In comparison, Israel’s per capita sum of fresh natural water is 150 m3/year . (2010 census)”
And has the Palestinian Authority kept its side of the agreement? Details on that can be found in this report.
“The Palestinians constantly breach the agreement, as shown in the following:
1. The Palestinians continuously drill many unauthorized wells in the West Bank, in contradiction to the Water Agreement. Currently there are over 300 unauthorized Palestinian wells in this area, producing additional water on the account of Israel.
2. The Palestinians do not treat their sewage which flows freely in the streams and into Israel, contaminating the environment and the aquifer en route.
3. The Palestinians are not developing any new water source, either through sewage treatment, or desalination (also in contradiction to the Water Agreement).”
It is of course important to appreciate that the Oslo Accords agreements refer only to the supply of fresh water. Israel boosts its own water supply by recycling grey water for use in agriculture and through desalination projects. The Palestinian Authority does not do either of those things and in addition its water losses (through faulty infrastructure and theft of water) stand at around 33.6%.
Not only does the BBC elect to promote six year-old unsourced figures from B’Tselem, but those figures relate to consumption rather than availability.

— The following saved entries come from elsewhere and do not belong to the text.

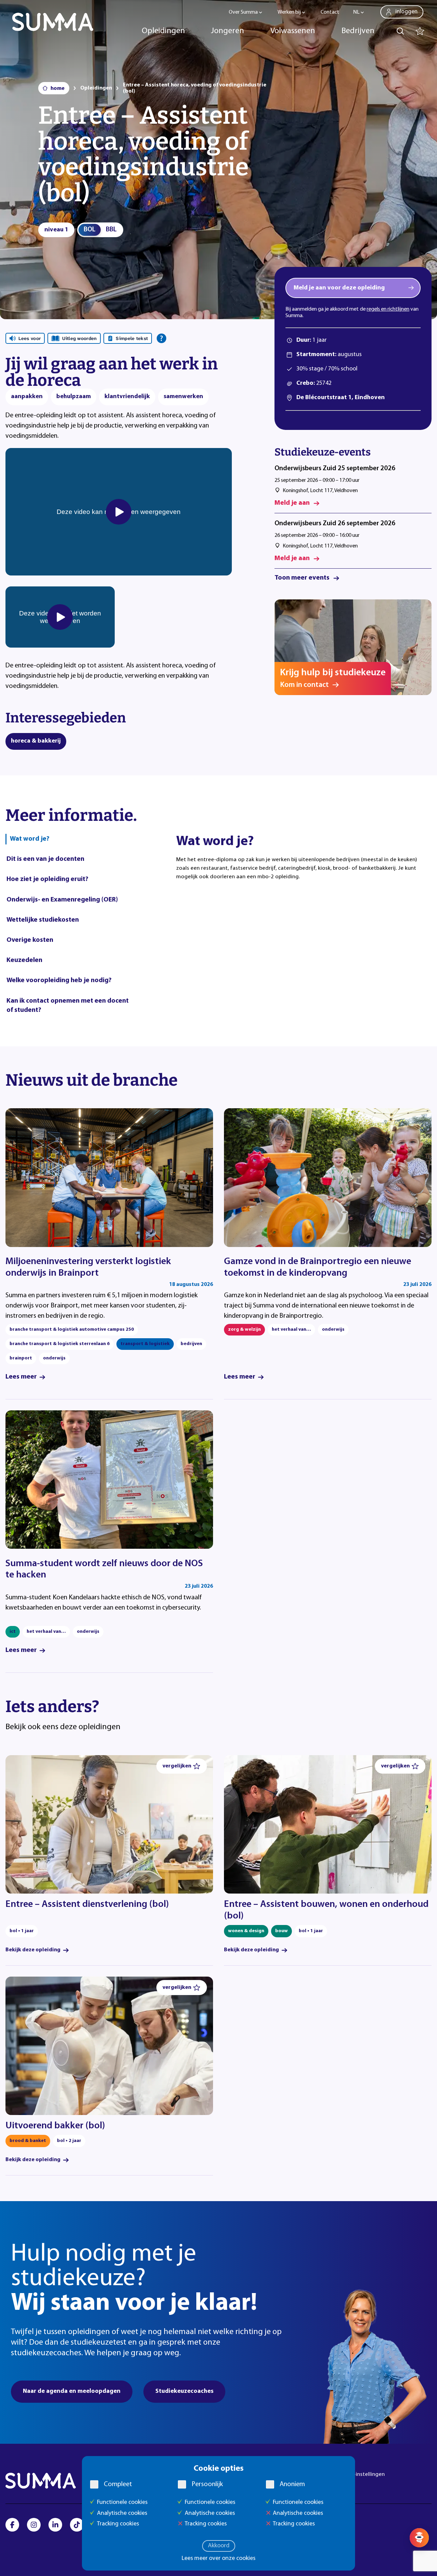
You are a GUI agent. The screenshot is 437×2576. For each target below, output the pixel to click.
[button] (181, 1766)
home (58, 88)
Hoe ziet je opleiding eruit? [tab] (47, 879)
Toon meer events (301, 577)
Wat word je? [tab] (30, 839)
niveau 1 (56, 230)
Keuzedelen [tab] (24, 960)
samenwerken (183, 397)
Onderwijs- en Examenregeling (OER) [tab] (62, 899)
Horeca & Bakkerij (36, 741)
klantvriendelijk (127, 397)
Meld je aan (292, 503)
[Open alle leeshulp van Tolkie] (161, 338)
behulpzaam (73, 397)
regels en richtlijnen (388, 309)
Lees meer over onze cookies (218, 2558)
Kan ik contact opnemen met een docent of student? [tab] (67, 1006)
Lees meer (21, 1376)
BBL (111, 229)
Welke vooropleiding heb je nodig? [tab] (59, 980)
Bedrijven (358, 31)
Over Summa (243, 12)
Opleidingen (163, 31)
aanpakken (27, 397)
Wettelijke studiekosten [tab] (42, 920)
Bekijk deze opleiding (32, 1950)
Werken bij (289, 12)
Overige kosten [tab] (29, 940)
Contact (330, 12)
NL (356, 12)
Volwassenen (292, 31)
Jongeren (227, 31)
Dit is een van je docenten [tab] (45, 859)
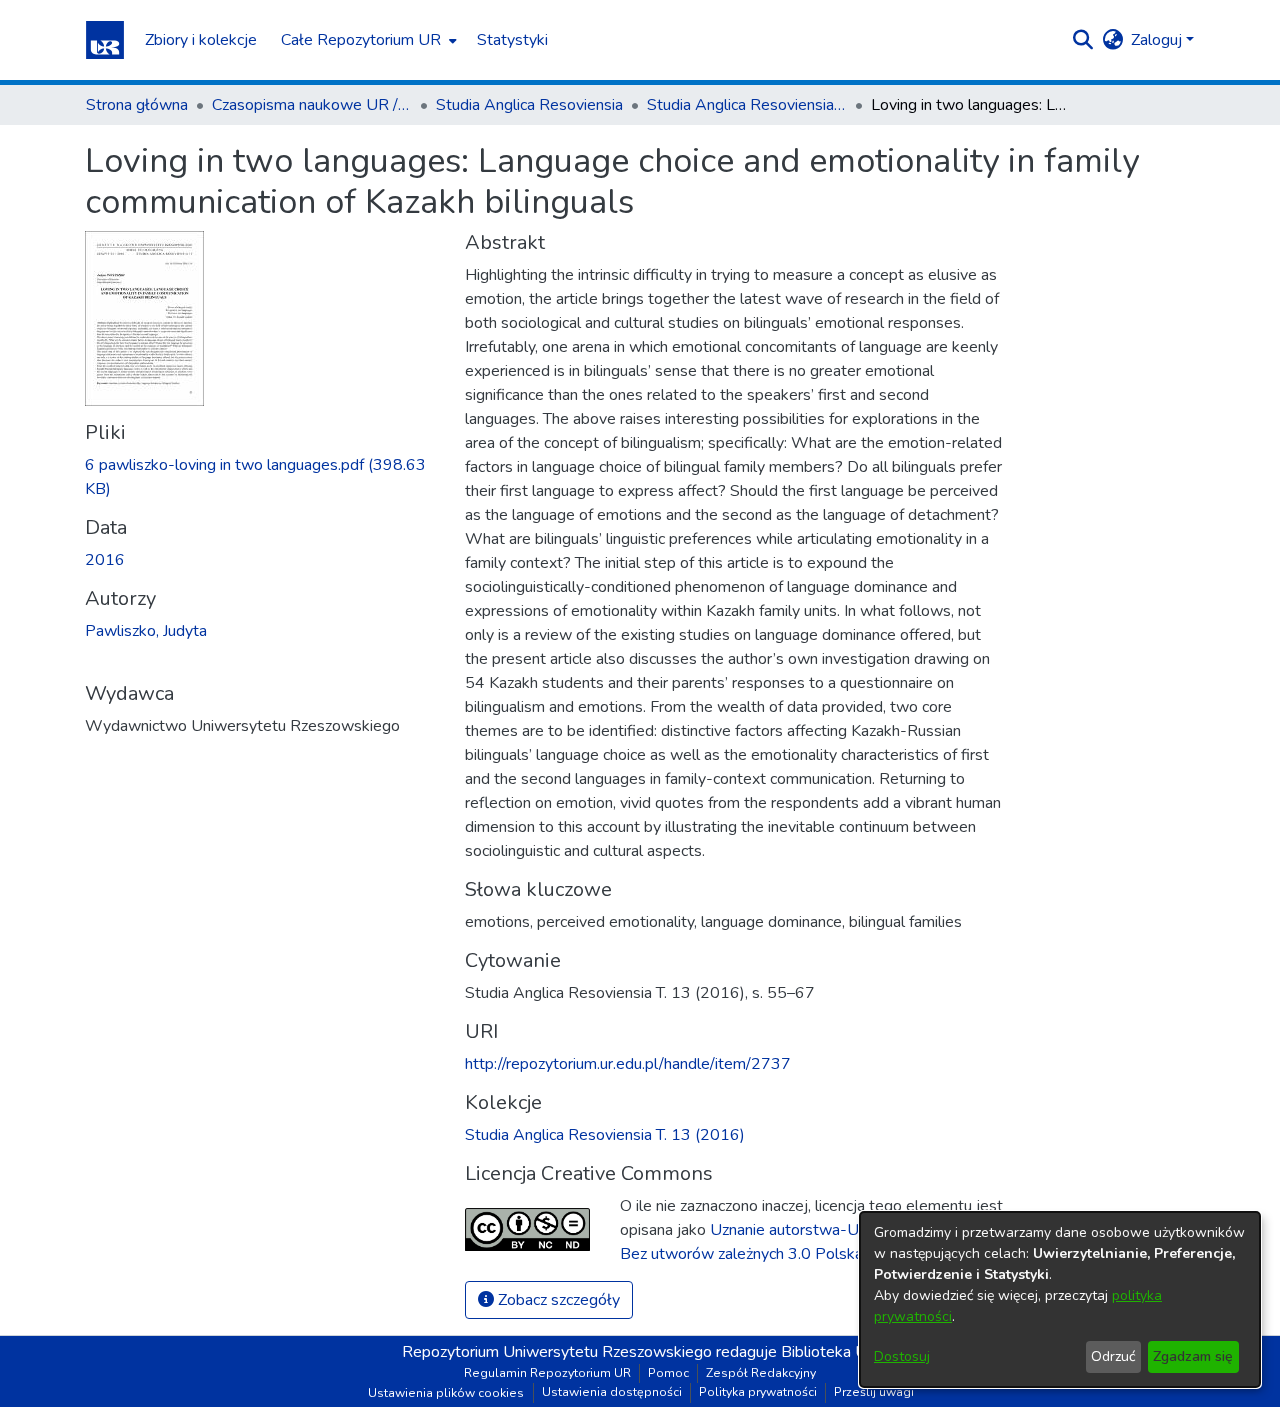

As the Israeli Water Authority notes in a document from 2012:
“According to the table and above mentioned calculations, the domestic consumption is 124 liters/capita/day (88.6 MCM/365 divided by 1.95 million); taking into account the 10% water losses (reasonable figure) the Palestinian consumption is 112 liters/capita/day.
The new Palestinian wells, which are currently being drilled [Ed.- in 2012], will add 10 MCM per year for domestic use. This means that the consumption per capita per day will amount to 138 l/c/d (98.6 MCM/365 divided by 1.95 million residents.) Again, taking into account the 10% water losses the Palestinian consumption will be 124 l/c/d.
The total per capita consumption of the Palestinians amounts to 93 m3/capita/year for all purposes (180.9 MCM/365 divided by 1.95 million residents) which means :254 l/c/d .
The total per capita availability of the Palestinians amounts to 196 MCM/year allocated in the Water Agreement, and an additional 51.5 MCM supplied by Israel. Thus 127 m3/c/y which means 348 l/c/d is available for the Palestinians (not the entire quantity [which] is actually used.)”
So as we see, the BBC has on the one hand amplified Schulz’s grossly distorted statistics and on the other thrown in a few more of its own, but has made no effort to actually present its audiences with concrete facts relevant to the subject rather than propagandised memes. Most importantly, it has failed to clarify to BBC audiences that the issue of water supply to Palestinians in PA controlled areas is the responsibility of the Palestinian Water Authority and that the additional amount supplied by Israel is anchored in agreements signed by the PA.
That will come as no surprise to those familiar with the BBC’s past politicisation of the water issue (see related articles below) but nevertheless, the failure to provide BBC audiences with accurate and impartial information on the claim which is the subject matter of this article means that they are unable to place the reactions of Israeli MKs in context and are no better informed about the issue as a whole than they were before they read this report.
Like Mr Schulz, the BBC could easily have found the relevant information online. Like Mr Schulz, it chose not to and instead opted to promote a pernicious politically motivated myth.